• TASK DETAILS:
A word-for-word restatement of the whole listing is the expected answer.
RECORDS FOR PROCESSING Block Start
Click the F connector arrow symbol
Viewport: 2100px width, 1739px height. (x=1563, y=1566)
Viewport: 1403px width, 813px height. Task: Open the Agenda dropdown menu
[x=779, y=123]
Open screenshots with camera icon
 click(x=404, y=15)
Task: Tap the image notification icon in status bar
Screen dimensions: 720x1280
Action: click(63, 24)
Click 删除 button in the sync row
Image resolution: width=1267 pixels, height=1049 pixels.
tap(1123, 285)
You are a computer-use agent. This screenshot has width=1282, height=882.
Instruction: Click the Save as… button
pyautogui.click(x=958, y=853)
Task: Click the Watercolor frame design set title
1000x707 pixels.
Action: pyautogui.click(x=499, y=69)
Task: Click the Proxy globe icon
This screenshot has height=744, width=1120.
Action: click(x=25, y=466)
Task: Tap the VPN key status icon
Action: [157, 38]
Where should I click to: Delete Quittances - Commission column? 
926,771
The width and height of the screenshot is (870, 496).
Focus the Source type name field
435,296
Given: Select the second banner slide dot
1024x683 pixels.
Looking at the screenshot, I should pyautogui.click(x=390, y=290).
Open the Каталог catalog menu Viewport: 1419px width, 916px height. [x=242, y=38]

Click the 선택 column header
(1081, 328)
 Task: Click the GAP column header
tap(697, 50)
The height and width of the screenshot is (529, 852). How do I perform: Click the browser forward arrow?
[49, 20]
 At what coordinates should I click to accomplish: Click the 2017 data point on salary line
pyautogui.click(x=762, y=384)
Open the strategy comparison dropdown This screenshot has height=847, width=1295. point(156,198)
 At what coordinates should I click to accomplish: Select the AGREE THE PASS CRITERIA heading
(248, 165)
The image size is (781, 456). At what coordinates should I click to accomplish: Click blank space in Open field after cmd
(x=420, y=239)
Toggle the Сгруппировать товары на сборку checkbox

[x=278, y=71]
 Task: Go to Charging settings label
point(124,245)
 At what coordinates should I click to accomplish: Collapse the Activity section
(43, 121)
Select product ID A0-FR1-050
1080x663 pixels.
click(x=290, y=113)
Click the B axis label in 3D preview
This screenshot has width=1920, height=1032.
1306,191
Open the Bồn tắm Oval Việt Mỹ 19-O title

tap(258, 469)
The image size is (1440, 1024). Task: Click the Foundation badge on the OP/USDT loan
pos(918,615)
RECORDS FOR PROCESSING Block End
• EXERCISE RESULT:
Click the F connector arrow symbol
Viewport: 2100px width, 1739px height. (x=1563, y=1566)
Viewport: 1403px width, 813px height. Task: Open the Agenda dropdown menu
[x=779, y=123]
Open screenshots with camera icon
 click(x=404, y=15)
Task: Tap the image notification icon in status bar
Screen dimensions: 720x1280
Action: click(63, 24)
Click 删除 button in the sync row
Image resolution: width=1267 pixels, height=1049 pixels.
tap(1123, 285)
You are a computer-use agent. This screenshot has width=1282, height=882.
Instruction: Click the Save as… button
pyautogui.click(x=958, y=853)
Task: Click the Watercolor frame design set title
1000x707 pixels.
Action: pyautogui.click(x=499, y=69)
Task: Click the Proxy globe icon
This screenshot has height=744, width=1120.
Action: click(x=25, y=466)
Task: Tap the VPN key status icon
Action: [157, 38]
Where should I click to: Delete Quittances - Commission column? 
926,771
The width and height of the screenshot is (870, 496).
Focus the Source type name field
435,296
Given: Select the second banner slide dot
1024x683 pixels.
Looking at the screenshot, I should pyautogui.click(x=390, y=290).
Open the Каталог catalog menu Viewport: 1419px width, 916px height. [x=242, y=38]

Click the 선택 column header
(1081, 328)
 Task: Click the GAP column header
tap(697, 50)
The height and width of the screenshot is (529, 852). How do I perform: Click the browser forward arrow?
[49, 20]
 At what coordinates should I click to accomplish: Click the 2017 data point on salary line
pyautogui.click(x=762, y=384)
Open the strategy comparison dropdown This screenshot has height=847, width=1295. point(156,198)
 At what coordinates should I click to accomplish: Select the AGREE THE PASS CRITERIA heading
(248, 165)
The image size is (781, 456). At what coordinates should I click to accomplish: Click blank space in Open field after cmd
(x=420, y=239)
Toggle the Сгруппировать товары на сборку checkbox

[x=278, y=71]
 Task: Go to Charging settings label
point(124,245)
 At what coordinates should I click to accomplish: Collapse the Activity section
(43, 121)
Select product ID A0-FR1-050
1080x663 pixels.
click(x=290, y=113)
Click the B axis label in 3D preview
This screenshot has width=1920, height=1032.
1306,191
Open the Bồn tắm Oval Việt Mỹ 19-O title

tap(258, 469)
The image size is (1440, 1024). Task: Click the Foundation badge on the OP/USDT loan
pos(918,615)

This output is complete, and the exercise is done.